* **Stored items**

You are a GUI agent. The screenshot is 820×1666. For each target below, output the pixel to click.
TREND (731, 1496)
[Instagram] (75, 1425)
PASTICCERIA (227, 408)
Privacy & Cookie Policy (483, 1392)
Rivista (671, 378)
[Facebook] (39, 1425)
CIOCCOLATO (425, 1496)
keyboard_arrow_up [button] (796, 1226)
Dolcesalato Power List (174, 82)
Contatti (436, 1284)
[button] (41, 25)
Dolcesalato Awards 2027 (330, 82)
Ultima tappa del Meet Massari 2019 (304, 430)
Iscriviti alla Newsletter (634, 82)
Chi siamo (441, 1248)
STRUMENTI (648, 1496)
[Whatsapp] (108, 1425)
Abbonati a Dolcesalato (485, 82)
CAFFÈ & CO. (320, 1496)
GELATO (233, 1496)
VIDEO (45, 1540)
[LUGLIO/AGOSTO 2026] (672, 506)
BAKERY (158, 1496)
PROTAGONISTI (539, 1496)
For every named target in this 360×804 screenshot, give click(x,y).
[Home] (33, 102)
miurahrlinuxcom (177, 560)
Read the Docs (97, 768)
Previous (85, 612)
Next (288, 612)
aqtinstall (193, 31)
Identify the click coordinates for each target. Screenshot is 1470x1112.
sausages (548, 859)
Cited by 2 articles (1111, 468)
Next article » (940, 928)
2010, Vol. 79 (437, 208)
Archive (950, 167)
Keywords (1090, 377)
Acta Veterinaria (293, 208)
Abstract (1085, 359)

* **WHAT IS NEEDED**
An exact copy of the lines from the one holding "2010, Vol. 79 (437, 208)" through the end of the data is the whole answer.

* **SOLUTION BELOW**
2010, Vol. 79 (437, 208)
Archive (950, 167)
Keywords (1090, 377)
Acta Veterinaria (293, 208)
Abstract (1085, 359)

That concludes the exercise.